(Working data Opens)

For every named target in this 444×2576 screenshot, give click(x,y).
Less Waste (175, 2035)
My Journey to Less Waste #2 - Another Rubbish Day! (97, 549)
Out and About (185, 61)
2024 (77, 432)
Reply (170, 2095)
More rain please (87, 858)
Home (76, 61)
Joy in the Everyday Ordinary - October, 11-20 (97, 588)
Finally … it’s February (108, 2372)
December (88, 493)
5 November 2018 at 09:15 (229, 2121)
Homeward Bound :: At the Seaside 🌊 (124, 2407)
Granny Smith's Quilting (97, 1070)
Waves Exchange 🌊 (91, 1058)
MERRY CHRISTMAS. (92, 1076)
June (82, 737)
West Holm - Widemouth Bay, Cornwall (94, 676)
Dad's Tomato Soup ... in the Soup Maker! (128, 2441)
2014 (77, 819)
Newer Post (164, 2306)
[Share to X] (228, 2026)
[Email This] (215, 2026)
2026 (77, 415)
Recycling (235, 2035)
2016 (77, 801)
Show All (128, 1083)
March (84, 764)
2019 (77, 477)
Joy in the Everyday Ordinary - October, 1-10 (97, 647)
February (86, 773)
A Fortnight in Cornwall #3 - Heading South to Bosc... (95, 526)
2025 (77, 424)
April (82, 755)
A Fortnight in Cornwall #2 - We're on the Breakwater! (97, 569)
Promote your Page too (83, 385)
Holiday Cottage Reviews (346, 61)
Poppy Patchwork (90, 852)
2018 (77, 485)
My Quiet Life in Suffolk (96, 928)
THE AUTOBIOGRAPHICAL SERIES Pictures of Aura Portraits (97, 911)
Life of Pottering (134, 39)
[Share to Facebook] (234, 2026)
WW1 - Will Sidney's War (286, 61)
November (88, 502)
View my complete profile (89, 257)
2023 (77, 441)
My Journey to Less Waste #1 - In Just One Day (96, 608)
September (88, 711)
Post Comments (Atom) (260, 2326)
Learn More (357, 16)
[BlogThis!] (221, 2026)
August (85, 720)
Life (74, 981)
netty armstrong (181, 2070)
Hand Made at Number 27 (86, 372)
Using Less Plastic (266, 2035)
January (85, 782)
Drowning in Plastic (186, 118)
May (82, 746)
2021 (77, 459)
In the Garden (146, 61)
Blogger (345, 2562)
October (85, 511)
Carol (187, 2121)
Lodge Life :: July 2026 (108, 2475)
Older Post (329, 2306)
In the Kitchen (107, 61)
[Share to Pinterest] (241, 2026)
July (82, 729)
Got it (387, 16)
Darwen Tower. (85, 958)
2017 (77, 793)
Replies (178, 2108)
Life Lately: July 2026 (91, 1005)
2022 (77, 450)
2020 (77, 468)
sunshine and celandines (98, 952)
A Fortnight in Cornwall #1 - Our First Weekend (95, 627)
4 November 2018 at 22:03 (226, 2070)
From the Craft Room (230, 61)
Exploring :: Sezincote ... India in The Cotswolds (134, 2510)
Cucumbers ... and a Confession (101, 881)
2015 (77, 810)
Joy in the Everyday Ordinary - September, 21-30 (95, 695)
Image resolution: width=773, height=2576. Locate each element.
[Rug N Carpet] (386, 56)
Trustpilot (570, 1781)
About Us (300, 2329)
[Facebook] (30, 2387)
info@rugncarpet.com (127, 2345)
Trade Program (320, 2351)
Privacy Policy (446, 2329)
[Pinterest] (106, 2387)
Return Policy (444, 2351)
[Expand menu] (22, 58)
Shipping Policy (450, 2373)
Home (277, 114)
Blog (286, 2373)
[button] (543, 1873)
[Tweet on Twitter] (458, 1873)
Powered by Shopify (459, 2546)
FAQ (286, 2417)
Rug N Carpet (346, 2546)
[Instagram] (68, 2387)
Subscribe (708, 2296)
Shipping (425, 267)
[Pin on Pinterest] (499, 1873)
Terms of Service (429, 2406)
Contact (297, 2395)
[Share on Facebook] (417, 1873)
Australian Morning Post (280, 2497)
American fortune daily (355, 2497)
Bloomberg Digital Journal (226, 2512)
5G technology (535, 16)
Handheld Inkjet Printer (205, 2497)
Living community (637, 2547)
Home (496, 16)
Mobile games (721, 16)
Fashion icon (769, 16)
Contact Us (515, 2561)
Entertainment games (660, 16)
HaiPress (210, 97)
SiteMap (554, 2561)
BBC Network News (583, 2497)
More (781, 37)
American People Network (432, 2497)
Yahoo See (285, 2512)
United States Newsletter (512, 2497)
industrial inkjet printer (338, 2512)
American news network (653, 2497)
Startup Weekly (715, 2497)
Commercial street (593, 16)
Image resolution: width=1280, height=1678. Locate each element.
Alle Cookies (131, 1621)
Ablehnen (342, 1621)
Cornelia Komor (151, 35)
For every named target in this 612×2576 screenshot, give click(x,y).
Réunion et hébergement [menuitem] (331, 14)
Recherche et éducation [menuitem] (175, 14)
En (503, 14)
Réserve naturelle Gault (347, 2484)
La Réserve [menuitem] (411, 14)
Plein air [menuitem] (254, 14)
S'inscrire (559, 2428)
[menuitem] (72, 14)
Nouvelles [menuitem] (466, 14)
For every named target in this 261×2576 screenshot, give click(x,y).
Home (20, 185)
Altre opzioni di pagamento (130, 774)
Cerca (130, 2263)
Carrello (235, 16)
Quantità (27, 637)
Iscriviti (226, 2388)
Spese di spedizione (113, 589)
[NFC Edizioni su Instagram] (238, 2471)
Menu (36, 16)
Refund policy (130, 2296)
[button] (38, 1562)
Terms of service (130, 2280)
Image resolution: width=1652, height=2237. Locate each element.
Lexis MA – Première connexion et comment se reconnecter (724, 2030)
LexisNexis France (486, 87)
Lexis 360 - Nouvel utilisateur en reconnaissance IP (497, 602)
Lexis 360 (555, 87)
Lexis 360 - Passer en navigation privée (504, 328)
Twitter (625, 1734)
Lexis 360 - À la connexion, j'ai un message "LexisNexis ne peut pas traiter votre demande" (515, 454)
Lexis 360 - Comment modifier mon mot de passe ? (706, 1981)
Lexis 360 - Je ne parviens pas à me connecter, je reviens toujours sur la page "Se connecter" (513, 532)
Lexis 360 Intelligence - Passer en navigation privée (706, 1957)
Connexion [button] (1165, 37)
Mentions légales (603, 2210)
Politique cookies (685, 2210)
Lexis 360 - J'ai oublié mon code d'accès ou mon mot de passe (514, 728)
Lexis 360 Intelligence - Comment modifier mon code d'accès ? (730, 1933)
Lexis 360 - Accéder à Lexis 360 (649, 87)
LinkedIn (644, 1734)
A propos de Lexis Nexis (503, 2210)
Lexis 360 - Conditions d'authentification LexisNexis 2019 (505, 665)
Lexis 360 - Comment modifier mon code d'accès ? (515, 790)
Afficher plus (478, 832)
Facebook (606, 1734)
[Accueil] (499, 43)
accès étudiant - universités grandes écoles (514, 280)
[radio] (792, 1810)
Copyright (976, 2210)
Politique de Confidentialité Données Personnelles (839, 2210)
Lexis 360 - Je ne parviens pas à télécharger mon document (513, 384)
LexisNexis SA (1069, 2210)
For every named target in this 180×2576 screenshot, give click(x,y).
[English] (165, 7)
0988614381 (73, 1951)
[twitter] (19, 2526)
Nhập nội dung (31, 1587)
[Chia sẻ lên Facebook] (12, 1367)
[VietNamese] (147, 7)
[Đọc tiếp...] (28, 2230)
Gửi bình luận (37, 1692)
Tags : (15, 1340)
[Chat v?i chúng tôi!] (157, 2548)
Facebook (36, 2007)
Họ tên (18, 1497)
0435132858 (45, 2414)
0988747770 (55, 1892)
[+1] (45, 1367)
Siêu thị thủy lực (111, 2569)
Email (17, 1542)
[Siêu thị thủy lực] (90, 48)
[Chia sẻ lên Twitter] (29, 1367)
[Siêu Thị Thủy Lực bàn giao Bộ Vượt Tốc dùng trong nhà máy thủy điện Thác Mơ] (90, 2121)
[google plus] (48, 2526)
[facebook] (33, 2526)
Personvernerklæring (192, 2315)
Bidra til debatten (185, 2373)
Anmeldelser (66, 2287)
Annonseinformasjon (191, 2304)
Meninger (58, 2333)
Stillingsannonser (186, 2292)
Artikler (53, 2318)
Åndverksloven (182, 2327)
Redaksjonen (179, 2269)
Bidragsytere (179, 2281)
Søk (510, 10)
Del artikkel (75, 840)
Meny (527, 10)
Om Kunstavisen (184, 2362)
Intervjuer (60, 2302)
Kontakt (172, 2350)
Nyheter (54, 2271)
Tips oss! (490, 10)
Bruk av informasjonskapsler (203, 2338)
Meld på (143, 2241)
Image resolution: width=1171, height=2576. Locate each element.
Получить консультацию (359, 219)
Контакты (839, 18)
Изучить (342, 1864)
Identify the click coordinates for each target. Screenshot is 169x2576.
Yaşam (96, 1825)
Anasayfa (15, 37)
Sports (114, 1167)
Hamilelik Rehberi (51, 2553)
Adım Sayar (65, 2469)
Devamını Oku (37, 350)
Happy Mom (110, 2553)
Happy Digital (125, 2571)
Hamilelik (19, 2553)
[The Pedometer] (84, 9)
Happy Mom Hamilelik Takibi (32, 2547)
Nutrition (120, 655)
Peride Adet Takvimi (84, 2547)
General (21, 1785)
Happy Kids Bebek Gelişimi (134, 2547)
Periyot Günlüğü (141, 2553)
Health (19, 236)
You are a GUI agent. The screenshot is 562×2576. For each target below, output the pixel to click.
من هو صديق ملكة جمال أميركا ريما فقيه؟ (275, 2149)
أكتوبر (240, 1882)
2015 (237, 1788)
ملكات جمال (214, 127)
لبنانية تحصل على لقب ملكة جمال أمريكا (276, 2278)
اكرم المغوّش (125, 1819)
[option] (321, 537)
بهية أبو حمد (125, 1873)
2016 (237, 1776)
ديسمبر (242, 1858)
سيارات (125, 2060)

(Working data Closes)

[Assignment] Using the data above, print exactly the lines from the line that contains "For every named target in this 612×2576" through the line that contains "Lexis 360 - Conditions", with both included.

[Response]
For every named target in this 612×2576 screenshot, give click(x,y).
Réunion et hébergement [menuitem] (331, 14)
Recherche et éducation [menuitem] (175, 14)
En (503, 14)
Réserve naturelle Gault (347, 2484)
La Réserve [menuitem] (411, 14)
Plein air [menuitem] (254, 14)
S'inscrire (559, 2428)
[menuitem] (72, 14)
Nouvelles [menuitem] (466, 14)
For every named target in this 261×2576 screenshot, give click(x,y).
Home (20, 185)
Altre opzioni di pagamento (130, 774)
Cerca (130, 2263)
Carrello (235, 16)
Quantità (27, 637)
Iscriviti (226, 2388)
Spese di spedizione (113, 589)
[NFC Edizioni su Instagram] (238, 2471)
Menu (36, 16)
Refund policy (130, 2296)
[button] (38, 1562)
Terms of service (130, 2280)
Image resolution: width=1652, height=2237. Locate each element.
Lexis MA – Première connexion et comment se reconnecter (724, 2030)
LexisNexis France (486, 87)
Lexis 360 - Nouvel utilisateur en reconnaissance IP (497, 602)
Lexis 360 (555, 87)
Lexis 360 - Passer en navigation privée (504, 328)
Twitter (625, 1734)
Lexis 360 - À la connexion, j'ai un message "LexisNexis ne peut pas traiter votre demande" (515, 454)
Lexis 360 - Comment modifier mon mot de passe ? (706, 1981)
Lexis 360 - Je ne parviens pas à me connecter, je reviens toujours sur la page "Se connecter" (513, 532)
Lexis 360 Intelligence - Passer en navigation privée (706, 1957)
Connexion [button] (1165, 37)
Mentions légales (603, 2210)
Politique cookies (685, 2210)
Lexis 360 - J'ai oublié mon code d'accès ou mon mot de passe (514, 728)
Lexis 360 Intelligence - Comment modifier mon code d'accès ? (730, 1933)
Lexis 360 - Accéder à Lexis 360 (649, 87)
LinkedIn (644, 1734)
A propos de Lexis Nexis (503, 2210)
Lexis 360 - Conditions d'authentification LexisNexis 2019 (505, 665)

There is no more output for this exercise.